L'important, c'est "la compensation du handicap en situation d'emploi, explique Annick Monfort, directrice de l'évaluation et de la prospective. La santé au travail fait partie du spectre d'analyse, mais ce n'est pas notre clé d'entrée". Sur le terrain, le Sameth doit néanmoins "tenir compte des effets de l'âge, des conditions de travail et de la maladie dans l'aménagement du poste de travail précise Jacques Marek, administrateur CGT de l'Agefiph.

Les Sameth ne peuvent attribuer d'aide qu'après une étude préalable à l'adaptation et l'aménagement des situations de travail. Une mesure phare, adaptée au fonctionnement des entreprises, selon une évaluation réalisée en 2012. Pour Annick Monfort, "l'instruction est souple et les interventions se complètent d'un effet induit sur la prévention des risques professionnels et l'amélioration des conditions de travail". Dans les faits, la réussite repose surtout sur l'implication du médecin du travail et la volonté commune d'aboutir du salarié, de l'employeur et du collectif de travail. Ainsi que sur la qualité des partenariats locaux avec les caisses d'assurance retraite et de la santé au travail (Carsat) et les directions régionales du ministère du Travail. Par ailleurs, l'évaluation de 2012 pointait deux faiblesses : l'implication du management et les compétences en ergonomie des Sameth. Ceux-ci "ne comptent malheureusement pas toujours des ergonomes dans leurs rangs", observe ainsi Isabelle Fortier, médecin du travail.

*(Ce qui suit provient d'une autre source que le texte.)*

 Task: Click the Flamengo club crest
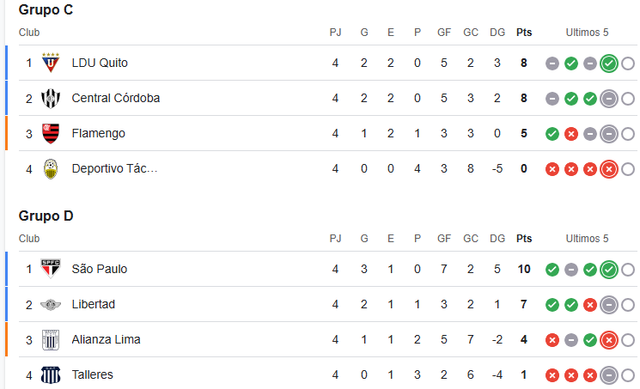(x=51, y=133)
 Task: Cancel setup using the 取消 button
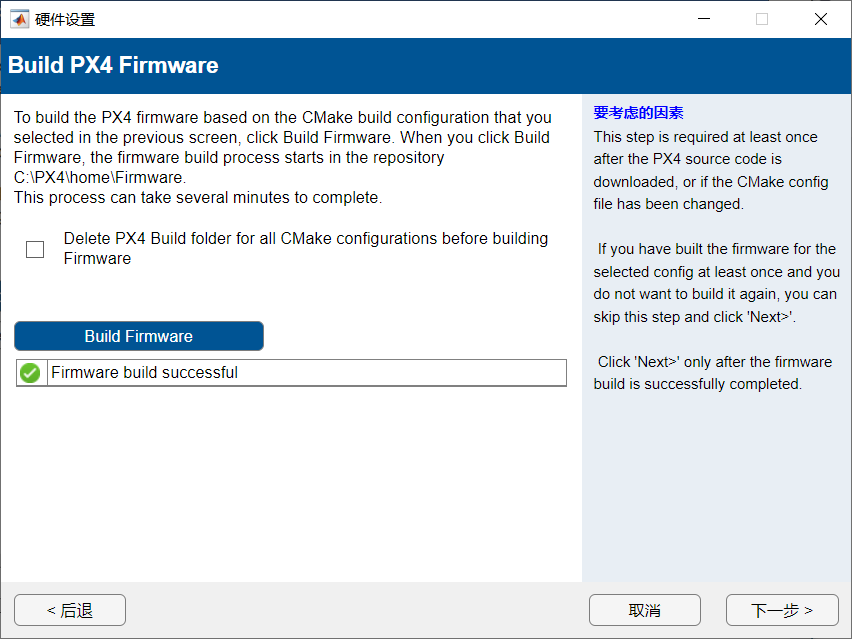point(644,610)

Dans les grandes entreprises, l'existence de CHSCT et la gestion prévisionnelle des emplois et des compétences (GPEC) "facilitent le maintien", estime Joseph Bellanca, administrateur FO. "La majorité des interventions de l'Agefiph a lieu dans des TPE-PME, où les difficultés d'un collaborateur impliquent davantage l'employeur", nuance de son côté France Colom, ex-administratrice CFDT. Si la plupart des grands groupes ont signé une convention triennale sur les questions de handicap avec l'Agefiph, celle-ci ne peut pas contrôler ce qu'ils font concrètement avec les moyens accordés. "L'Agefiph n'a pas de prise sur les employeurs", déplore ainsi Jacques Marek.